What the task asks - Within the material below, transcribe exactly the lines from the one holding "Launch the Cloner" through the one holding "Open the Favorites", keeping both ends and skipping the rest.

Excerpted records -
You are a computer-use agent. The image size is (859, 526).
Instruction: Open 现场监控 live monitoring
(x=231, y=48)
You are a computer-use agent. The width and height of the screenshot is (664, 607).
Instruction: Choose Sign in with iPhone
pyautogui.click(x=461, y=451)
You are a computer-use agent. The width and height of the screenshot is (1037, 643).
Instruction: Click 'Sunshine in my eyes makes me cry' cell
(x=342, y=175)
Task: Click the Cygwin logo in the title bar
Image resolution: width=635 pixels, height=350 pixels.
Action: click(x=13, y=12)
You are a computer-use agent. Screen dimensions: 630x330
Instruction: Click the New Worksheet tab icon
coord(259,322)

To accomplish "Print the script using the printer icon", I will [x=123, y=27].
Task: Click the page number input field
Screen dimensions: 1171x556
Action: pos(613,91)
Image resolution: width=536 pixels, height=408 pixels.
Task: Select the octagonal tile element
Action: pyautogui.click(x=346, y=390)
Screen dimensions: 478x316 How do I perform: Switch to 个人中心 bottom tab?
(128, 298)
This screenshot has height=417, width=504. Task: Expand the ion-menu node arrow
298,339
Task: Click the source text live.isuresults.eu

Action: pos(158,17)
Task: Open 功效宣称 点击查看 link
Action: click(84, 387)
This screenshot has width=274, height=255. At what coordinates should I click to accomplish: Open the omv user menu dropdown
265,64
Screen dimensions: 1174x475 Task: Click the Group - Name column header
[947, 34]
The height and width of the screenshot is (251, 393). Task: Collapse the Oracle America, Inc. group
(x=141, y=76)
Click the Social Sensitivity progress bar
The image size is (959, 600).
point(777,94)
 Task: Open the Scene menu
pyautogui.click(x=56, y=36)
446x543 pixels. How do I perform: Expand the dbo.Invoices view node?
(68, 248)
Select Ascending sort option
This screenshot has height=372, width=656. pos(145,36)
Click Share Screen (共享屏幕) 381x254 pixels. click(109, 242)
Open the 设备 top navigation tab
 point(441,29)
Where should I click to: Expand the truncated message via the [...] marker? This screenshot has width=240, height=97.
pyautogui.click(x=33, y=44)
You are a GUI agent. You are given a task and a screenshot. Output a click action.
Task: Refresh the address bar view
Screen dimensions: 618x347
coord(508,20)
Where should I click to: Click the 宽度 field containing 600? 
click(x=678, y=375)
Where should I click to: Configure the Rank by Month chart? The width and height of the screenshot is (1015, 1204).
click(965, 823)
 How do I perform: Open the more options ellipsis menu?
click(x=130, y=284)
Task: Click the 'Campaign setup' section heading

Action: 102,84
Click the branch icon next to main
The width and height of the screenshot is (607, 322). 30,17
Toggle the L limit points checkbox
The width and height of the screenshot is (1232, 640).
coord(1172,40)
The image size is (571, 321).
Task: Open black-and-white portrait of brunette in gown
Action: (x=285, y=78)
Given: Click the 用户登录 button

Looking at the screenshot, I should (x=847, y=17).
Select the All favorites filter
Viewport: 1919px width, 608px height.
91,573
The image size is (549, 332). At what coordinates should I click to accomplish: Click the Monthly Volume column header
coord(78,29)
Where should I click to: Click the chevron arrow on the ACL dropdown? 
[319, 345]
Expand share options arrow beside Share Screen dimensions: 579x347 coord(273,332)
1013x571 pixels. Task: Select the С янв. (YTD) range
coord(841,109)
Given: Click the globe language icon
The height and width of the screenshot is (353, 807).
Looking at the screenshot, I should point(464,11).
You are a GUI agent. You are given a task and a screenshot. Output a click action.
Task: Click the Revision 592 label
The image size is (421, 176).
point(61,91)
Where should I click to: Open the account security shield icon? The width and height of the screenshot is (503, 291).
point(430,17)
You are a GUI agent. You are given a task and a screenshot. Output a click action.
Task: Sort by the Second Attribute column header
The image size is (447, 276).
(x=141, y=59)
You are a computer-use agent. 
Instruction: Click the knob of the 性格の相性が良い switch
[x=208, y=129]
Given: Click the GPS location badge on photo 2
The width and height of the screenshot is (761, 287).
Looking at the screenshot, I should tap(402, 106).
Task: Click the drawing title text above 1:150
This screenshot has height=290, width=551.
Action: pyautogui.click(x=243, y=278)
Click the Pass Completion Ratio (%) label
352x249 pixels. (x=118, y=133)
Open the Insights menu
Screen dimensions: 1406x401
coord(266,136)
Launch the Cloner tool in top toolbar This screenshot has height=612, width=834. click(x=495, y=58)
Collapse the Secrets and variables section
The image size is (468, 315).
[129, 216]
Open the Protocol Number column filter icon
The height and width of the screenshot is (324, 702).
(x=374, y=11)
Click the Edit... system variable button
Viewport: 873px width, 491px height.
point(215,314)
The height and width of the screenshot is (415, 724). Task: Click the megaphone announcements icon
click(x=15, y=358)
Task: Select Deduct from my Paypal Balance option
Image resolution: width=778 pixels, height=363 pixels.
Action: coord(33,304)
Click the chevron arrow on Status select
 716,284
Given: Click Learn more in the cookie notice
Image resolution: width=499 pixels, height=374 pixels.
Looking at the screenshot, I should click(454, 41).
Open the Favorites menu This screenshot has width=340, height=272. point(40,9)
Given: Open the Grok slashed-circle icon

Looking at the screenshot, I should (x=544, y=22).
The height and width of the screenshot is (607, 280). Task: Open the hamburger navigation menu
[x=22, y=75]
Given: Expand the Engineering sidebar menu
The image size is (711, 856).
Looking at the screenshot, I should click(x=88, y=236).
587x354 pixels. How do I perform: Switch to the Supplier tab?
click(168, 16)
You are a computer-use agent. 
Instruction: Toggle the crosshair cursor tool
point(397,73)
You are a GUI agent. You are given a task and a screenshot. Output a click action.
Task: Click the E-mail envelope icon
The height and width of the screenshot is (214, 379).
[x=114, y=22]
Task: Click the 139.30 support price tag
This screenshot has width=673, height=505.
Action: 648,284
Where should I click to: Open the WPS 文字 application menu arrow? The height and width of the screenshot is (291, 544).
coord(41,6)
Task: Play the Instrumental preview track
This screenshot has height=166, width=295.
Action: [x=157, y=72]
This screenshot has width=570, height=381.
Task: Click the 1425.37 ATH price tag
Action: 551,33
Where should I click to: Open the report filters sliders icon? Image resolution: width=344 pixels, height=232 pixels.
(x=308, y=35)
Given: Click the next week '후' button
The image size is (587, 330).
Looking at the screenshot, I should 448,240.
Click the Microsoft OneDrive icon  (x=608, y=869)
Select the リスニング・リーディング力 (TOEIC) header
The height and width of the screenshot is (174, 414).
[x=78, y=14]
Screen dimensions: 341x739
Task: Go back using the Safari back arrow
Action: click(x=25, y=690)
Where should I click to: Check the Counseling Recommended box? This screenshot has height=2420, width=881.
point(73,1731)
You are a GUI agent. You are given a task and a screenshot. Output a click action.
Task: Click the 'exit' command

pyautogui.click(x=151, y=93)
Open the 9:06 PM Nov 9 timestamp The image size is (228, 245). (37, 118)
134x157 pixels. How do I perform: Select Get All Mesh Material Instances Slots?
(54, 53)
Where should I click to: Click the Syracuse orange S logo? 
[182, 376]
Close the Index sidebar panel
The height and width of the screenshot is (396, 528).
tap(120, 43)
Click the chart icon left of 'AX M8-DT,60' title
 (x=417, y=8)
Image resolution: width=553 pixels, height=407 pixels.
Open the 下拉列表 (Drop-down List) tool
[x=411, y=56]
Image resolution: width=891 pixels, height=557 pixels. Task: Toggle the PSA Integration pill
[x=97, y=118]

Answer to this problem -
Launch the Cloner tool in top toolbar This screenshot has height=612, width=834. click(x=495, y=58)
Collapse the Secrets and variables section
The image size is (468, 315).
[129, 216]
Open the Protocol Number column filter icon
The height and width of the screenshot is (324, 702).
(x=374, y=11)
Click the Edit... system variable button
Viewport: 873px width, 491px height.
point(215,314)
The height and width of the screenshot is (415, 724). Task: Click the megaphone announcements icon
click(x=15, y=358)
Task: Select Deduct from my Paypal Balance option
Image resolution: width=778 pixels, height=363 pixels.
Action: coord(33,304)
Click the chevron arrow on Status select
 716,284
Given: Click Learn more in the cookie notice
Image resolution: width=499 pixels, height=374 pixels.
Looking at the screenshot, I should click(454, 41).
Open the Favorites menu This screenshot has width=340, height=272. point(40,9)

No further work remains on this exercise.